[Extracted records]
_ _ _

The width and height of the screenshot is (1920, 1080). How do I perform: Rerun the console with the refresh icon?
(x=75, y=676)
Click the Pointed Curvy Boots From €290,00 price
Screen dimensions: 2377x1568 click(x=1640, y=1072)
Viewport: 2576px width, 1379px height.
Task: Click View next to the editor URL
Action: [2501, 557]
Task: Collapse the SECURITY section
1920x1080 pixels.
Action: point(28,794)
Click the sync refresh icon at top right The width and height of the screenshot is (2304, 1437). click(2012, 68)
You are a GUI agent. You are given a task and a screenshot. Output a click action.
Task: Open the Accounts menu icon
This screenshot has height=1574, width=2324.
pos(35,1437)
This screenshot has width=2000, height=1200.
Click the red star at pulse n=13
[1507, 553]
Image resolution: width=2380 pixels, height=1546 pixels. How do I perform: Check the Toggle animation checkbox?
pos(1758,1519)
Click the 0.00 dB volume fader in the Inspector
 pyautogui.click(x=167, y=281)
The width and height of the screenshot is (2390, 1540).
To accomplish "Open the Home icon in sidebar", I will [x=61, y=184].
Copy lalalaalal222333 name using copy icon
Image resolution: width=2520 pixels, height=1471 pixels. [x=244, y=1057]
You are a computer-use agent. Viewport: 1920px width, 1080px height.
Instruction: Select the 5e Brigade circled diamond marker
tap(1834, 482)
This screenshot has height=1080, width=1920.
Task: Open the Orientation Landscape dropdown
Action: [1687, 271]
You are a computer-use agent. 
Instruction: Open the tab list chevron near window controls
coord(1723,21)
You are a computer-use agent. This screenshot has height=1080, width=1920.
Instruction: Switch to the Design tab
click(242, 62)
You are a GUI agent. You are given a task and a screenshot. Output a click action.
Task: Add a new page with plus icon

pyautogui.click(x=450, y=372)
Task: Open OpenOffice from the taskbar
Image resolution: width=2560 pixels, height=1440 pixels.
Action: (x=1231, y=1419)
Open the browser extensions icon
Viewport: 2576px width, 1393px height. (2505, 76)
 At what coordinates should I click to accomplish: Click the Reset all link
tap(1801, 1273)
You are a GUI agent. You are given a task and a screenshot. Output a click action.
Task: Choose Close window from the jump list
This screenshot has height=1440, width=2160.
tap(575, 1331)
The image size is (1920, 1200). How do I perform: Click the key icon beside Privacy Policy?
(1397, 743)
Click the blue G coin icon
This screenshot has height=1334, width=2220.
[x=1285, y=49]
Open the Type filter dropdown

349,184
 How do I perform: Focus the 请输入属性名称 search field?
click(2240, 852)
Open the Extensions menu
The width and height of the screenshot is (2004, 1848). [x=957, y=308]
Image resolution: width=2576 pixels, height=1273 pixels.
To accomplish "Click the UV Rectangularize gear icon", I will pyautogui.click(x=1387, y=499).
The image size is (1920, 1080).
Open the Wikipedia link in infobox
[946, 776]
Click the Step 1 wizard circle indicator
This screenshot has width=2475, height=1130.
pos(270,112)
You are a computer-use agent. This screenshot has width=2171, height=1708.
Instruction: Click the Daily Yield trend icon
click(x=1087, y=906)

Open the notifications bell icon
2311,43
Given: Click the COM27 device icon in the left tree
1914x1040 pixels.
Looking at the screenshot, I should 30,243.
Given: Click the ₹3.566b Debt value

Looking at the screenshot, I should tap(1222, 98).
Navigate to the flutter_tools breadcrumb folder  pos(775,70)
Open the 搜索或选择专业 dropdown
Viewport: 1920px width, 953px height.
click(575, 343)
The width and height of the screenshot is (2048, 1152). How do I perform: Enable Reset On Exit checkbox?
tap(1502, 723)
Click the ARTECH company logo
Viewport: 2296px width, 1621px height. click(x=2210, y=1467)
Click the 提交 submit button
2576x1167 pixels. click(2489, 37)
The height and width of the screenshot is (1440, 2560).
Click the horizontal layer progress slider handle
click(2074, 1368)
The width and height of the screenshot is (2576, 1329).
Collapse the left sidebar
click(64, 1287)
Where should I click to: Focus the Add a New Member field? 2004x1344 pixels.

_ _ _

Within the data above, pick out all lines holding the word "agent".

▶ **Answer**:
You are a GUI agent. You are given a task and a screenshot. Output a click action.
You are a computer-use agent. Viewport: 1920px width, 1080px height.
You are a computer-use agent. 
You are a computer-use agent. This screenshot has height=1080, width=1920.
You are a GUI agent. You are given a task and a screenshot. Output a click action.
You are a GUI agent. You are given a task and a screenshot. Output a click action.
You are a computer-use agent. This screenshot has width=2171, height=1708.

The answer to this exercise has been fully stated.